─── Extrait source ───

La douzième réunion de la Conférence des Parties à la Convention des Nations Unies sur la lutte contre la désertification (CLD CdP 12) s’est ouverte à Ankara, en Turquie, dans l’après-midi de lundi 12 octobre 2015. Après les réunions des groupes régionaux dans la matinée, la plénière d’ouverture a donné aux délégués l’opportunité d’échanger des déclarations d’ouverture concernant les points à l’ordre du jour de la CdP12 ainsi que leurs attentes vis-à-vis de la Conférence.

PLÉNIÈRE D’OUVERTURE

Priant les délégués d’observer une minute de silence, Pohamba Shifeta, Ministre de l’environnement et du tourisme de Namibie et Président de la CdP11, a ouvert la CdP12 en exprimant sa solidarité avec les personnes touchées par les récentes attaques survenues à Ankara. Soulignant que la gestion durable des pâturages est une priorité centrale pour son pays, il a indiqué que la récente adoption des Objectifs de développement durable (ODD) contribuera à élever le profil des questions relatives à la Désertification, la dégradation des terres et la sècheresse (DDTS) dans les affaires politiques, et a appelé à consacrer des ressources suffisantes pour parvenir à l’objectif d’un monde neutre en dégradation des terres (NDT).

Les délégués ont ensuite élu Veysel Eroğlu, Ministre des forêts et des affaires relatives à la ressources en eau, Président de la CdP 12. Eroğlu a souligné que les changement climatiques, la désertification et la sécheresse sont parmi les plus grands défis du monde d’aujourd’hui, car ils touchent 1,5 milliards de personnes. Il a mis en exergue les efforts de la Turquie pour améliorer la gestion durable des terres (GDT), y compris la campagne nationale de reboisement intitulée « un arbrisseau par personne » et l’initiative « Le chemin d’Ankara » visant à engager la communauté des entreprises, et a signalé la volonté de son pays de partager son expertise avec d’autres pays afin d’atteindre les objectifs de NDT.

Melih Gökçek, Maire d’Ankara, a identifié les efforts visant à améliorer les espaces verts de la ville par habitant et a noté que, lorsqu’il est arrivé à la Mairie en 1994, Ankara avait environ deux mètres carrés d’espaces verts par habitant mais ce ratio a substantiellement augmenté tandis que la population a doublé au cours de la même période. Il a partagé une vidéo montrant les efforts de lutte contre la désertification et d’élargissement des espaces verts dans la ville et dans la province d’Ankara.

Monique Barbut, Secrétaire exécutive de la CLD, a affirmé que la Convention est une « organisations en mouvement » et a signalé la reconnaissance croissante du rôle des terres dans les négociations relatives aux changement climatiques. Elle a mis en exergue les « ambitieuses décisions » requises de la part de la CdP12 pour faire de la NDT une cible quantifiable servant de guide à la Convention dans les 15 prochaines années, et a noté l’importance de mettre en place de meilleurs moyens de mesurer les progrès accomplis, y compris en réduisant la fréquence des rapports nationaux. Barbut a appelé à la souplesse pour adopter un budget nominal à croissance nulle, mais a mis en garde contre la prise d’engagements que ne soient pas liés à des financements additionnels.

─── Jeu de données ───

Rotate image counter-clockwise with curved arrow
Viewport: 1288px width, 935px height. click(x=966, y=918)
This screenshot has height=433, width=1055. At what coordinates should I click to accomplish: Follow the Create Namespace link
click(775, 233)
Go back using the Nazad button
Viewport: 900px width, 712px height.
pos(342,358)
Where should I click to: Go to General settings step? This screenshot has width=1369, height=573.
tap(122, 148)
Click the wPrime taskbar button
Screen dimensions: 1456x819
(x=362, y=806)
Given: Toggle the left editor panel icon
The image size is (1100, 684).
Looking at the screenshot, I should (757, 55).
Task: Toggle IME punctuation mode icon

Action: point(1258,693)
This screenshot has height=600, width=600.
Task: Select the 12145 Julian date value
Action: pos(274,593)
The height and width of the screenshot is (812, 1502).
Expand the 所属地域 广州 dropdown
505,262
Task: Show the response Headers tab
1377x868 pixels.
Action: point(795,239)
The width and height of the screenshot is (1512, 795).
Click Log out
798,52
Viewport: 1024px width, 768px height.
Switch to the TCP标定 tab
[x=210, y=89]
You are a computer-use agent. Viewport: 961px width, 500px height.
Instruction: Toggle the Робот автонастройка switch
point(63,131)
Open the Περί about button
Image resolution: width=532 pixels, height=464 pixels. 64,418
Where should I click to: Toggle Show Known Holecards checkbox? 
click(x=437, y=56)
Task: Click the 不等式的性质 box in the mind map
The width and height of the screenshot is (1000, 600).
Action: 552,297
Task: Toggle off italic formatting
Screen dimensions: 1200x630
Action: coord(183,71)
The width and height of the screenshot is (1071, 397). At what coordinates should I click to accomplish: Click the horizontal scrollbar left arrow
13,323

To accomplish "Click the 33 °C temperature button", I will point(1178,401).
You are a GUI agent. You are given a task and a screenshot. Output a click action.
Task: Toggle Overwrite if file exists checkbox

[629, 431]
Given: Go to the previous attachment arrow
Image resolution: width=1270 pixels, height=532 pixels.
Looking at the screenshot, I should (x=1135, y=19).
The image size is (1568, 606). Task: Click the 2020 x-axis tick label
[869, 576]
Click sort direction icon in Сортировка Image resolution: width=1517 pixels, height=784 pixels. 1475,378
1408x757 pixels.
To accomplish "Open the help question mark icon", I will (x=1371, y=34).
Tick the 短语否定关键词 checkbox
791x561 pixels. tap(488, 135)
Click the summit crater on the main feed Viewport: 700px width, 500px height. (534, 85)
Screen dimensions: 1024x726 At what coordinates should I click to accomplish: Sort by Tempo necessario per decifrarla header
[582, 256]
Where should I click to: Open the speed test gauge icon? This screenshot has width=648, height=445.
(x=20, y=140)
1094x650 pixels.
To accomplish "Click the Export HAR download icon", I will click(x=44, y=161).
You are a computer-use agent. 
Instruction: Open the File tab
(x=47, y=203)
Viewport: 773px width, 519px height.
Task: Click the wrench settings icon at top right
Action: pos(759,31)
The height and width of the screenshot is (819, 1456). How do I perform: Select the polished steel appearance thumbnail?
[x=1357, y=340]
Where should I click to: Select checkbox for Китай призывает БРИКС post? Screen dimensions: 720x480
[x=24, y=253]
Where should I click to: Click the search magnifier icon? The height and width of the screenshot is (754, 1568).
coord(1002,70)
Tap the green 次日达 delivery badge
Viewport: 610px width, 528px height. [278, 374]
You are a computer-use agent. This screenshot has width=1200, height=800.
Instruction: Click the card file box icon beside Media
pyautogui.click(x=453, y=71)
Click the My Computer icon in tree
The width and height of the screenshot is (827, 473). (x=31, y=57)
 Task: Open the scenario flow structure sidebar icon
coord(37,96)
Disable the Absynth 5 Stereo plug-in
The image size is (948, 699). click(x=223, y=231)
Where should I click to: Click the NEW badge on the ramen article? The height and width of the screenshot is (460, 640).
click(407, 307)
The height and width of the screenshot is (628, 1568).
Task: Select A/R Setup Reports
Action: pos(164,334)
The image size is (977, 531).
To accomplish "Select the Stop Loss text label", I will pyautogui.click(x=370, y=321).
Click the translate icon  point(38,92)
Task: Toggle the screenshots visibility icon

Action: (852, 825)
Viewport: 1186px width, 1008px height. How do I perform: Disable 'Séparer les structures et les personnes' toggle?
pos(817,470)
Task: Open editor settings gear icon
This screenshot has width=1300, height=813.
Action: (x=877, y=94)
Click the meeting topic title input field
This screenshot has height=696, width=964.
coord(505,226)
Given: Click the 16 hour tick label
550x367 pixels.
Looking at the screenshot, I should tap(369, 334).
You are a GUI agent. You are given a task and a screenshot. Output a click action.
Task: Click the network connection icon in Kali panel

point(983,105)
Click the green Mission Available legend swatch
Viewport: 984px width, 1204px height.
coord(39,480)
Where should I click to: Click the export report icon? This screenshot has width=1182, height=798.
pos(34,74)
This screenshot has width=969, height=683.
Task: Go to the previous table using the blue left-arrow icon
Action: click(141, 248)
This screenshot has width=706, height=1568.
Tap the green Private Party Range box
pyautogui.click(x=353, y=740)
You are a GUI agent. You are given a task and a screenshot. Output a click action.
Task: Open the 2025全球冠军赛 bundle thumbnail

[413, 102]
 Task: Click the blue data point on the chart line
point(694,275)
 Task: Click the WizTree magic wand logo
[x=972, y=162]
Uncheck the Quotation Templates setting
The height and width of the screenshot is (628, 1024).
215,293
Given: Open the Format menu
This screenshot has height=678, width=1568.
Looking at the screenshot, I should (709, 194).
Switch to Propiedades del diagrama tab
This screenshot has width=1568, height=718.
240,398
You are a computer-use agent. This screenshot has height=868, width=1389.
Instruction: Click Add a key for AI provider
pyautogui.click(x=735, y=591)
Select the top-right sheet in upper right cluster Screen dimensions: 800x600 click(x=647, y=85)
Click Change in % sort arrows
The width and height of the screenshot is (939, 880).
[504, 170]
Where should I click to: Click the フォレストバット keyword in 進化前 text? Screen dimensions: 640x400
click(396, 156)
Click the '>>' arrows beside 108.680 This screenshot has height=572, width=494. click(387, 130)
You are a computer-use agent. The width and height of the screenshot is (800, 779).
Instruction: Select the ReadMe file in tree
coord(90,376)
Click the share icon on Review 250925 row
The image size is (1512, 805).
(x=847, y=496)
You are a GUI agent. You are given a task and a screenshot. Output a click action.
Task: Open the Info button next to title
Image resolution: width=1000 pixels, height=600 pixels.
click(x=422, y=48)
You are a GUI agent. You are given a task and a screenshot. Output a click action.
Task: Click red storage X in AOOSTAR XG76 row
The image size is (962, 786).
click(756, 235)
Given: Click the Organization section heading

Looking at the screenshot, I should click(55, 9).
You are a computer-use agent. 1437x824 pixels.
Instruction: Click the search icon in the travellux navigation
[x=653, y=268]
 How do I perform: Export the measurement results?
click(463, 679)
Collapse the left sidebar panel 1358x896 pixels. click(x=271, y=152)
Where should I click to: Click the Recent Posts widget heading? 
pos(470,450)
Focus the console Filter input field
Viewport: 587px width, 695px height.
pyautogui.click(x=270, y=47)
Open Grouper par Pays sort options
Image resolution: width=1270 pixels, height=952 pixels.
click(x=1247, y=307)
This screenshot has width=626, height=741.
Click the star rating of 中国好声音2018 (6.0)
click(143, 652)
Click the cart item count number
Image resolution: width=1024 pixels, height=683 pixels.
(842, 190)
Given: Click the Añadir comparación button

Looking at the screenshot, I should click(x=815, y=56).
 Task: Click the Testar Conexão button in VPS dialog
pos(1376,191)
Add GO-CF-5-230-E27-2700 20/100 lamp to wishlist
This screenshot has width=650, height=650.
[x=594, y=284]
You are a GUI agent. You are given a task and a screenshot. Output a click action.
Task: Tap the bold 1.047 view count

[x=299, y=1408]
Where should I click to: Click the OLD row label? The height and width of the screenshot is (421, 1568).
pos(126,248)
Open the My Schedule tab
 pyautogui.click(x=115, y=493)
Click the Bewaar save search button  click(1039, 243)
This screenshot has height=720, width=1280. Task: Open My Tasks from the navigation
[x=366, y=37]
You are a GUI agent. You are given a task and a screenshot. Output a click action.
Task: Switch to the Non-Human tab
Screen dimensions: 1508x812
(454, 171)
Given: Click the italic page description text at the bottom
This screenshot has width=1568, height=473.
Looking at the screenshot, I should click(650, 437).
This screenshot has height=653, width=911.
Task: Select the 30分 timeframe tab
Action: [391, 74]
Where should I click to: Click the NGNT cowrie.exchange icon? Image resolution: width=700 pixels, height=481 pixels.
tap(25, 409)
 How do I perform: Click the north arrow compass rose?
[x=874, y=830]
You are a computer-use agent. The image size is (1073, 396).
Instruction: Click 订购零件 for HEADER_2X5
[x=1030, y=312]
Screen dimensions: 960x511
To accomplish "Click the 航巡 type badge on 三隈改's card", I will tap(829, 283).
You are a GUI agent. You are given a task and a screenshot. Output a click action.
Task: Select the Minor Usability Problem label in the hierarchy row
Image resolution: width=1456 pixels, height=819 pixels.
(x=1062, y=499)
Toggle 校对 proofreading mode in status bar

───

• Consignes de travail
1. Répondez aux questions suivantes d'après l'extrait sur la CdP12 :
(a) Dans quelle ville et à quelle date la CdP12 s'est-elle ouverte ?
(b) Combien de personnes sont touchées par les changements climatiques, la désertification et la sécheresse selon Veysel Eroğlu ?
(c) En quelle année Melih Gökçek est-il arrivé à la Mairie d'Ankara ?
2. Indiquez si chaque affirmation concorde avec l'extrait sur la CdP12, par oui ou non, en citant les mots décisifs de l'extrait :
(a) Pohamba Shifeta présidait la CdP11.
(b) Monique Barbut a demandé une hausse nette du budget.
(c) La campagne nationale de reboisement turque s'intitule « un arbrisseau par personne ».
3. Poursuivez l'extrait sur la CdP12 à partir de sa dernière phrase, en un paragraphe.
Le matériel ci-dessus n'a aucun lien avec l'extrait sur la CdP12.

• Réponses par tâche
1.
(a) À Ankara, en Turquie, le lundi 12 octobre 2015.
(b) 1,5 milliard de personnes.
(c) En 1994.

2.
(a) Oui : « Président de la CdP11 ».
(b) Non : « adopter un budget nominal à croissance nulle ».
(c) Oui : « la campagne nationale de reboisement intitulée « un arbrisseau par personne » ».

3.
Nicolas Hulot, Conseiller spécial auprès du Président français, a affirmé que le succès de la Conférence de Paris sur les changement climatiques dépend de trois facteurs: l’humilité, la solidarité et la vérité. Il a souligné le besoin de reconnaître que: vivre en harmonie avec la nature est une force; que la désertification et les changement climatiques sont liés; et qu’un modèle économique fondé sur la coopération, la justice et le commerce équitable doit être développé. Il a rappelé le message du Pape François concernant les trois besoins primaires, « le travail, le logement et la terre », qui peuvent tous trois être impactés par les aléas climatiques extrêmes, a-t-il affirmé.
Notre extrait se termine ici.